Amalia me saludó con una formalidad exagerada.
—Mucho gusto.
—Mucho gusto —respondí igual de formal.
—Tú la ayudarás en lo que necesite, como la limpieza de su habitación —aclaró Elvira.
—Sí, señora. Permiso, patrona —dijo Amalia.
"Patrona". Ah bueno. Diez años más encima de inmediato.
Elvira continuó hablando conmigo:
—Ella es como una hermana para León y Mateo.
—Ah… —respondí, aunque lo que pensé fue: Hermana mis polainas. Así no veo yo a mis primos.
Minutos después, León entró nuevamente a la cocina. Las marcas de mis uñas seguían allí, bien visibles en su antebrazo. No me disculpé. Después de todo, él me había estado molestando desde que lo conocí.
Terminé de desayunar, subí a bañarme y arreglarme, y luego bajé a buscarlo. Estaba sentado revisando papeles.
—Tenemos que ir a ver lo que tu padre te dejó —me dijo sin levantar la vista—. Hay que hablar de cómo vas a hacer producir la tierra para pagarme mi parte.
Esa frase me atravesó, pero asentí. Era la realidad.

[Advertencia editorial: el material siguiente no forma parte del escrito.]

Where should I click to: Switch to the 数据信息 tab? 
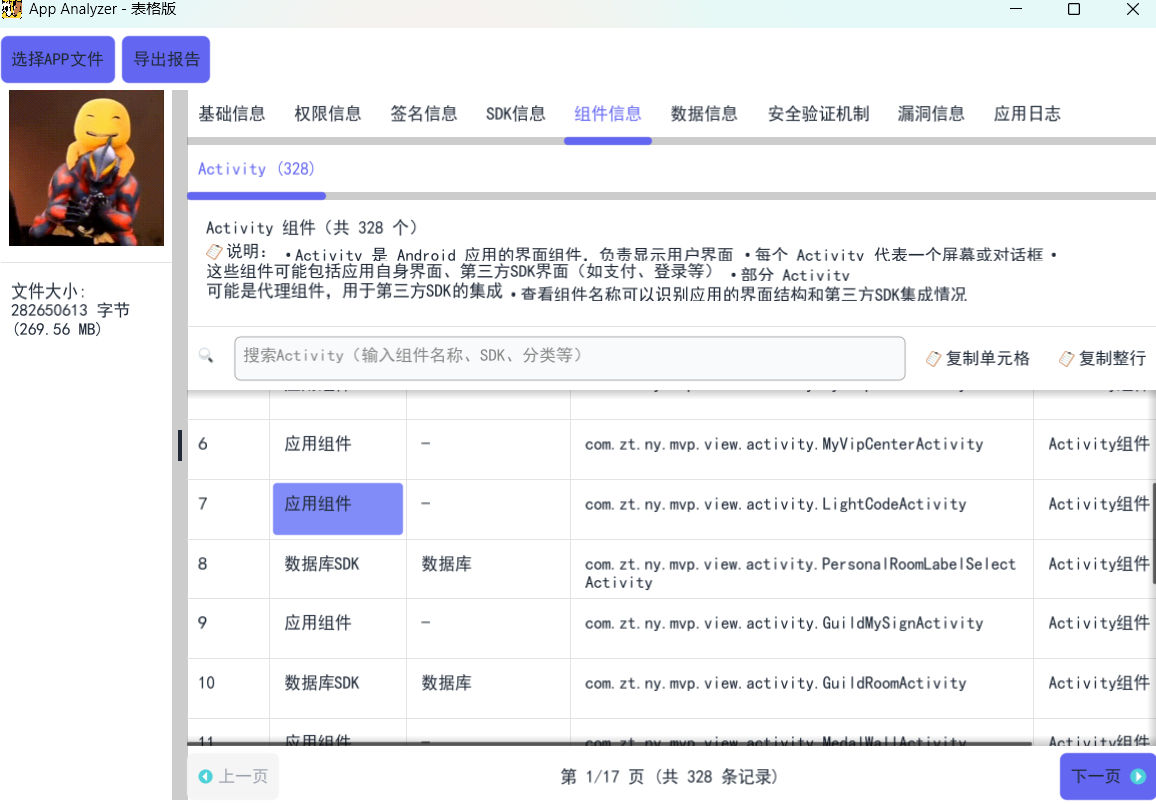point(704,113)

Subimos a la camioneta y él condujo en silencio. Su silencio nunca era incómodo; se sentía calculado, como si siempre estuviera analizando todo.
Cuando llegamos a la finca de mi padre, casi no la reconocí. El pasto ya no estaba amarillo ni muerto. Había vida. Había trabajo. Había… esperanza.
Me alegró más de lo que quise admitir. León estaba cumpliendo su parte del trato, y no podía negarlo: hablaba bien de él.
—¿Qué quieres hacer con la casa? —preguntó mientras observaba el panorama cruzado de brazos.
Me dolió, pero lo sabía desde el primer día.
—La voy a derribar —respondí segura—. Es lo mejor.
Él asintió sin sorprenderse.
—¿Cuánto tiempo te tomará recuperar el dinero? —pregunté.
—Depende de lo que la tierra pueda producir ahora que se está recuperando —respondió con honestidad.
Lo miré. Pensé. Y decidí.
—Toma el 90% de lo que produzca la finca como pago. Necesito el 10% para mis gastos.
Me analizó unos segundos. Luego dijo:
—Está bien.
Y por primera vez desde que lo conocí, me pareció que respetaba mi decisión.